Je nach technischen Möglichkeiten pics der Items, die als Belohnung zu der jeweiligen Quest ausstehen.

bzw eine verknüpfung mit einer Item Datenbank (sry sollte ich der x te sein der nach einer Item Datenbank fragt, aber die reizt mich wirklich)

mfg chron


----------



## chronicleward (11. Mai 2007)

zudem wäre noch eine einstellungsmöglichkeit : Episch Gefährten (Gruppe) ziemlich nützlich


mfg chron


----------



## Myronn (11. Mai 2007)

Auch eine Einteilung Episch - Buch 1-9 wäre sehr gut, da man sonst später echte Probleme bekommt, die epischen Quests rauszufinden, bzw. zu ermitteln von welchem Buch die sind.


----------



## Varnamys (24. Mai 2007)

Hallo zusammen.
Ich hab mich jetzt auch mal zum Helfen gemeldet. Leider wird das wohl ne anstrengende Sache, da mein rechner tierisch unter diesen Speicher Lags leidet. Naja, ... *schulterzuck*

Allerdings habe ich einen Vorschlag bzw. eine Frage:

Ich habe grade mit meinem Charkter die Quest "Falcos Garten" abgeschlossen und kam daher auf die Idee, ob wir nicht in der Questdatenbank auch *Folggequests*, in diesem Fall "Falcos Torheit", mit angeben können. Ich hätte es jetzt beinahe als Schritt 4 eingetragen, bin mir aber nicht sicher wie weit die Strukturierungsmaßnahmen bisher gediehen sind.


----------



## Balisk (24. Mai 2007)

Kailasa schrieb:


> Hallo zusammen.
> Ich hab mich jetzt auch mal zum Helfen gemeldet. Leider wird das wohl ne anstrengende Sache, da mein rechner tierisch unter diesen Speicher Lags leidet. Naja, ... *schulterzuck*
> 
> Allerdings habe ich einen Vorschlag bzw. eine Frage:
> ...



Ich glaub das ist schon für den der einträgt viel Arbeit und jeder der eine Quest macht merkt wenn er sie fertig hat selbst ob es eine Folgequest gibt.
Also vom Sinn-Arbeit-Verhältnis bringt das glaub ich nichts


----------



## -bloodberry- (27. Mai 2007)

Aber so kann man evtl. schon von Anfang an einschätzen, ob es sich lohnt, eine Questreihe anzufangen, bei der man von den einzelnen Quests selbst nicht so viel hat, aber die Belohnung / das Item am Ende einem vielleicht nützlich ist.
So kann man Zeit sparen und sich "sinnvolleren" Quests widmen, falls einem die finale Questbelohnung nicht zusagt.
Und viel mehr Arbeit ist es für den Ersteller des Questeintrags auch nicht, man muss ja nur die nächste Quests als Folgequest verlinken (wenn sie schon eingetragen ist).


----------



## Icewind (28. Mai 2007)

Ich denke mal die wichtigsten dinge wurden mal erwähnt mehr tät mir auch grad net einfallen


----------



## -bloodberry- (10. Juni 2007)

Hier will jemand mitmachen und wird nicht beachtet. 

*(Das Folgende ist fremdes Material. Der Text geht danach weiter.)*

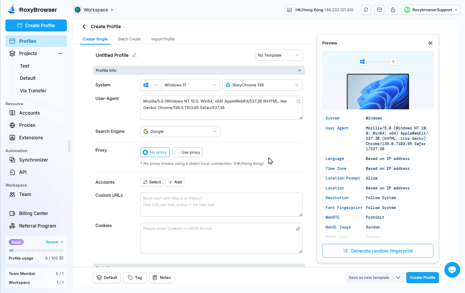This screenshot has height=293, width=465.
Task: Expand the Windows 11 version dropdown
Action: click(x=190, y=85)
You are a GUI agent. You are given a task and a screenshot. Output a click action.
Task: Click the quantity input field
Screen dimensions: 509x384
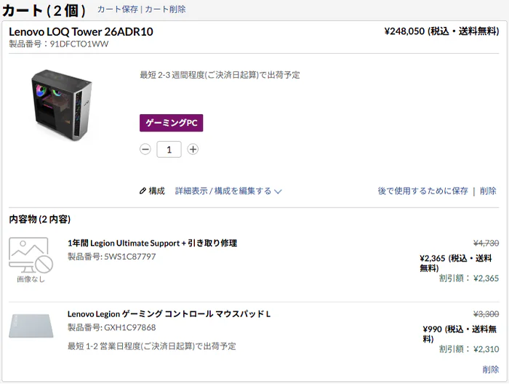[169, 149]
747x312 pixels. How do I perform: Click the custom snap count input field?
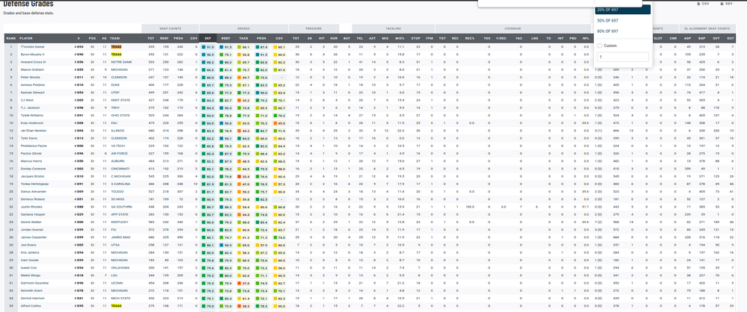pos(622,57)

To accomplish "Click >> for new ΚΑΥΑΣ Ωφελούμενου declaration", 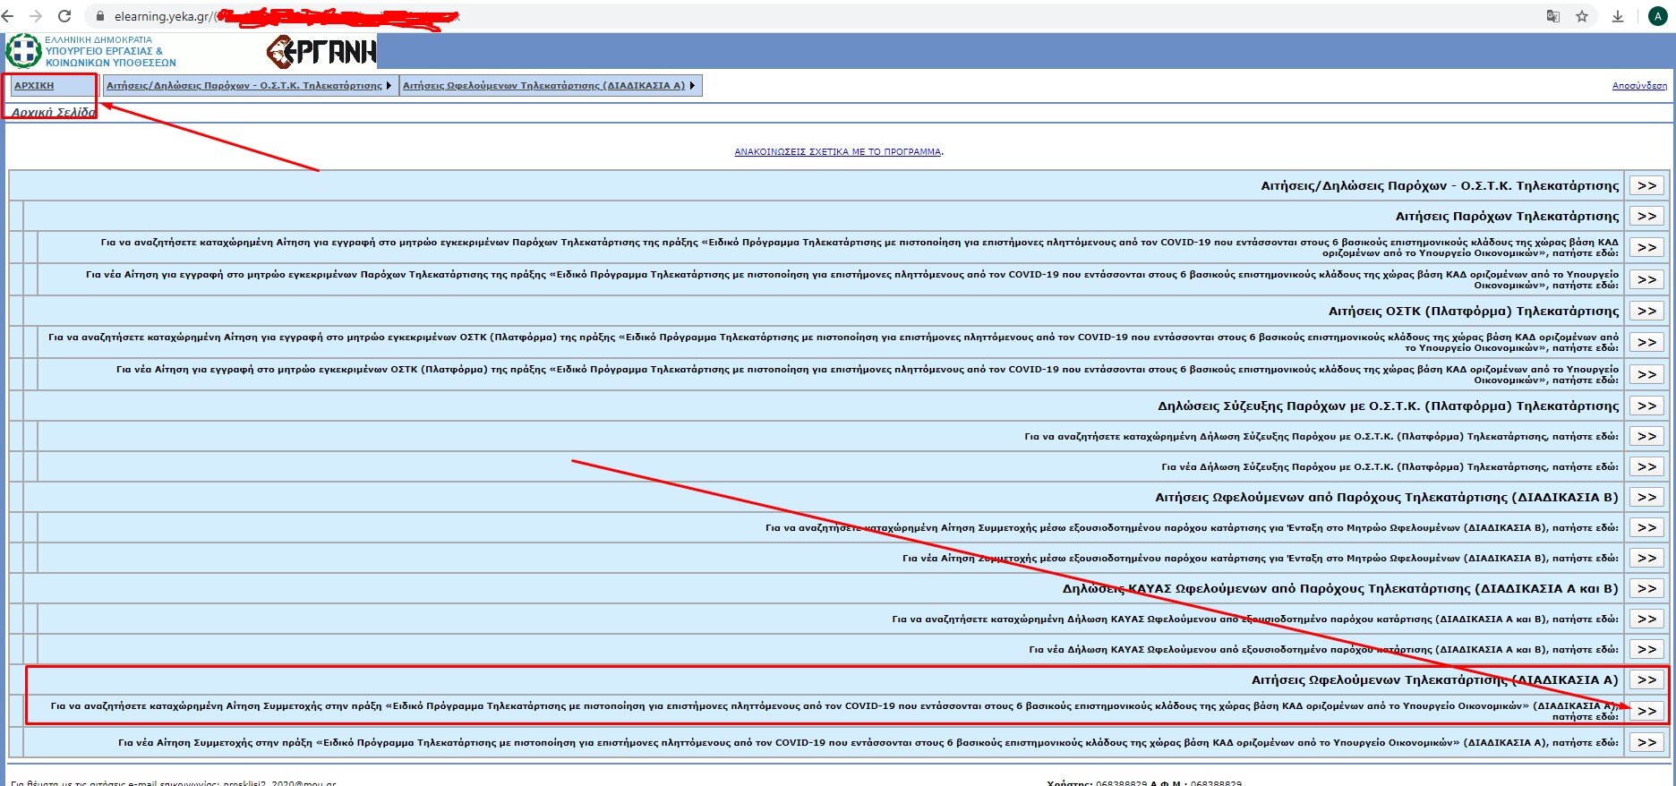I will pyautogui.click(x=1646, y=649).
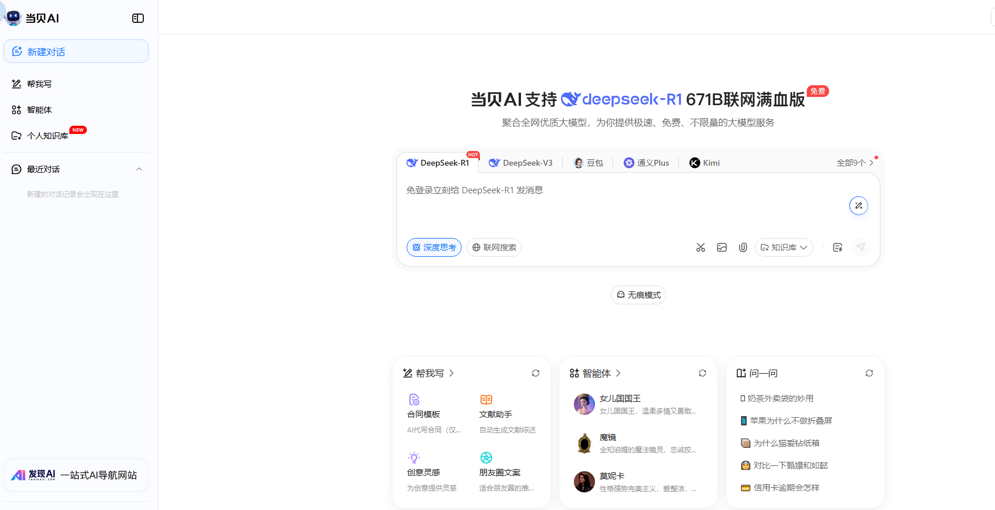The image size is (995, 510).
Task: Collapse the sidebar with the panel icon
Action: 138,18
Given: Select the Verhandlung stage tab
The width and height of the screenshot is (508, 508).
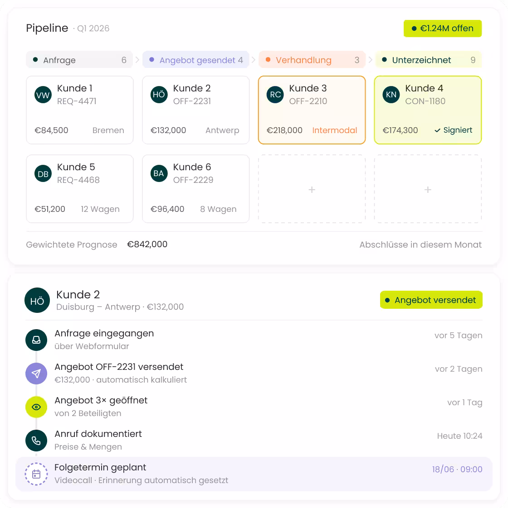Looking at the screenshot, I should 312,60.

			Dieser Inhalt steht nur eingeloggten Mitgliedern zur Verfügung.


----------



## Myronn (12. Juni 2007)

Die Mailadresse läuft bei den hauptamtlichen Buffed-Mitarbeitern auf. Ich denke, die werden sich kümmern... 


			Dieser Inhalt steht nur eingeloggten Mitgliedern zur Verfügung.


----------



## Heswald (1. März 2008)

Also ich würd mich über eine zusätzliche Sortierung freuen.
Wie z.b. erst nach Questart wie Klassenquest und dann evtl. per Klick auf die Questnamenspalte noch eine Sortierung nach den Namen.


----------



## HDRO-Datenbank (2. März 2008)

Heswald schrieb:


> Also ich würd mich über eine zusätzliche Sortierung freuen.
> Wie z.b. erst nach Questart wie Klassenquest und dann evtl. per Klick auf die Questnamenspalte noch eine Sortierung nach den Namen.



Werd ich ansprechen - danke, und her mit weiteren Ideen! 


			Dieser Inhalt steht nur eingeloggten Mitgliedern zur Verfügung.
        



Grüße

FloZwo  


			Dieser Inhalt steht nur eingeloggten Mitgliedern zur Verfügung.


----------



## Gocu (23. Juni 2008)

vielleicht wäre eine Erklärung zu einer Quest nicht schlecht, auch wenn man es nur in die Kommentare schreibt, wo man z.B. den Mob findet (Mit Koordinaten) oder in Evendim muss man bei Riesen was in den Kessel schütten da könnte man dann hinschreiben das man links an den Riesen vorbei laufen kann ohne angegriffen zu werden


----------



## Windhawk (25. Juni 2008)

Gocu schrieb:


> vielleicht wäre eine Erklärung zu einer Quest nicht schlecht, auch wenn man es nur in die Kommentare schreibt, wo man z.B. den Mob findet (Mit Koordinaten) oder in Evendim muss man bei Riesen was in den Kessel schütten da könnte man dann hinschreiben das man links an den Riesen vorbei laufen kann ohne angegriffen zu werden



die koords siehste doch normalerweise wennde über die Karte gehst oder? hmm ka auf jeden fänd ich Gegenstände mit reinzunehmen wie bei WoW auch nciht schlecht (wenns möglich ist)


----------